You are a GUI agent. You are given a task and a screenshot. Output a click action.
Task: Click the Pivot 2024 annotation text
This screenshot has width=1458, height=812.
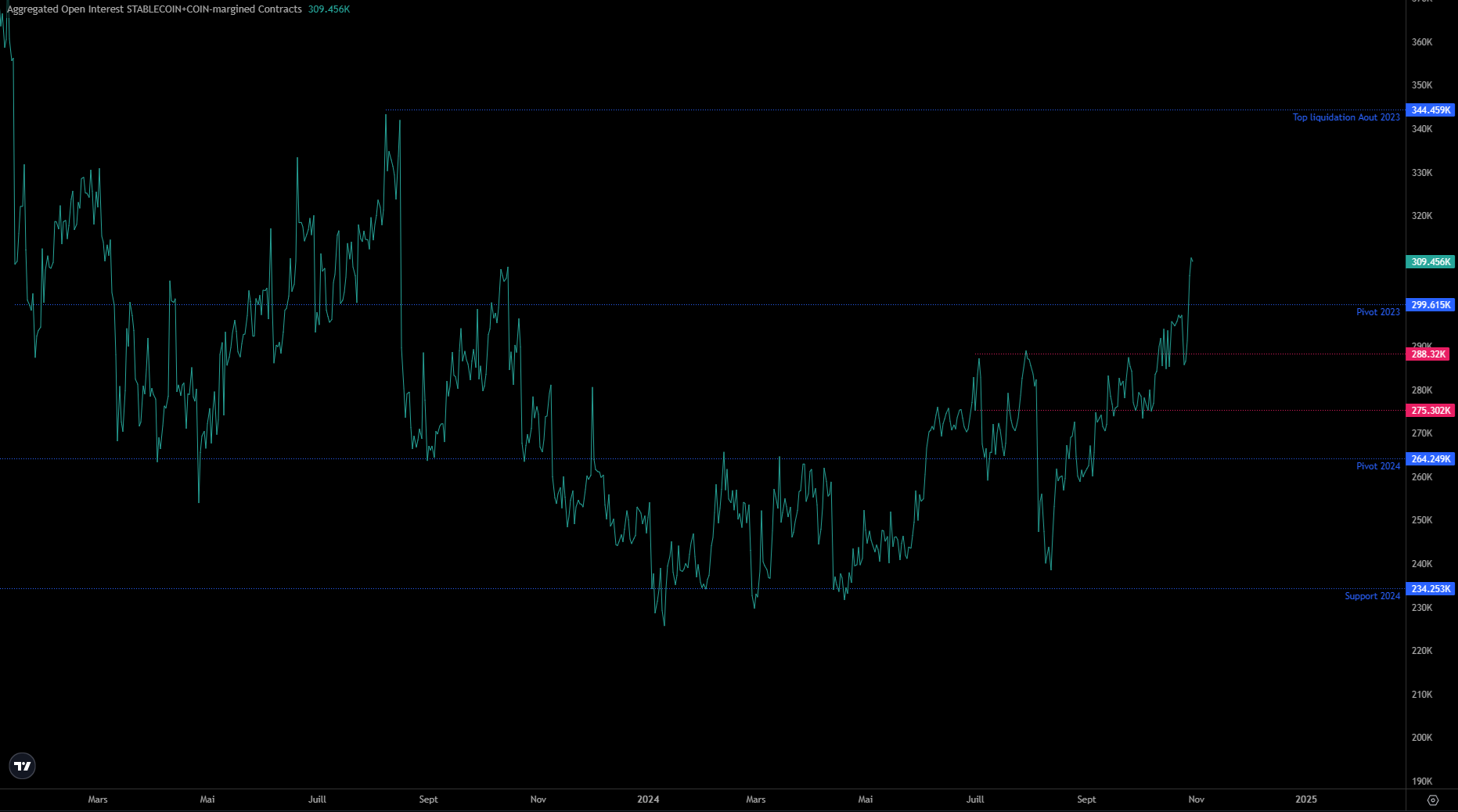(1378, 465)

..........

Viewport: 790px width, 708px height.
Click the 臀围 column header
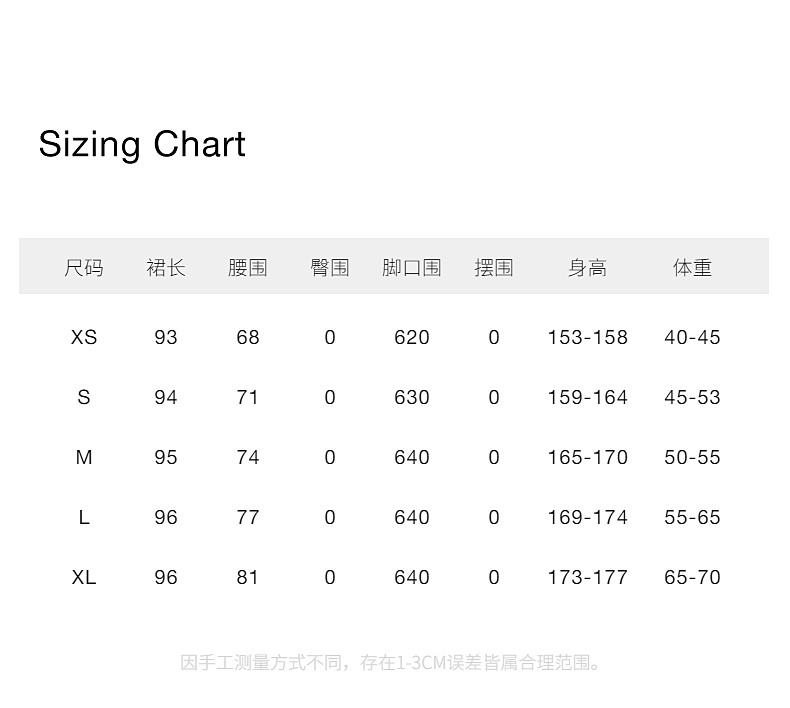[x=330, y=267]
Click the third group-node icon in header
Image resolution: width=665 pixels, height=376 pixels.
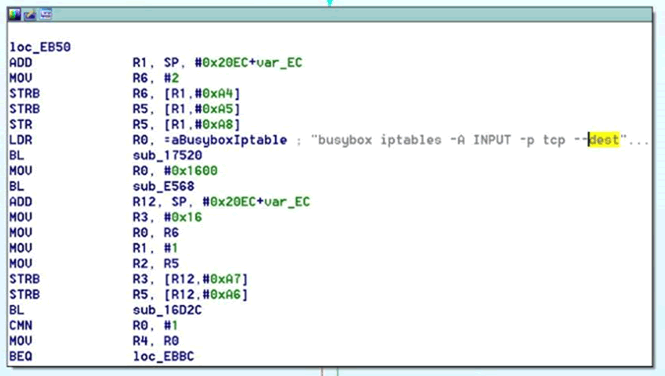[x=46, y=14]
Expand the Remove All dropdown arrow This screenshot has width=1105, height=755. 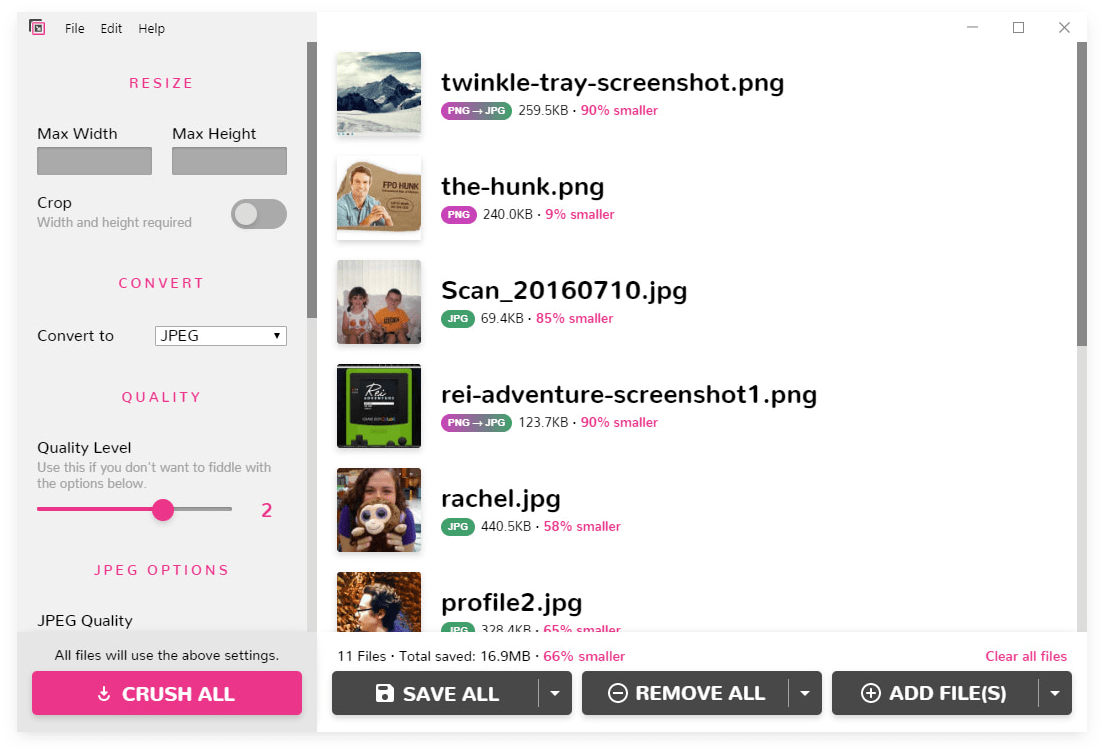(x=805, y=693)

..........

— Stated goal —
Render everything from the line containing "You are a GUI" down to the line containing "(1378, 465)" as a JSON list of strings, one string per line, skipping blank lines and leaving the pictures out.

— Completed exercise —
[
  "You are a GUI agent. You are given a task and a screenshot. Output a click action.",
  "Task: Click the Pivot 2024 annotation text",
  "This screenshot has width=1458, height=812.",
  "(1378, 465)"
]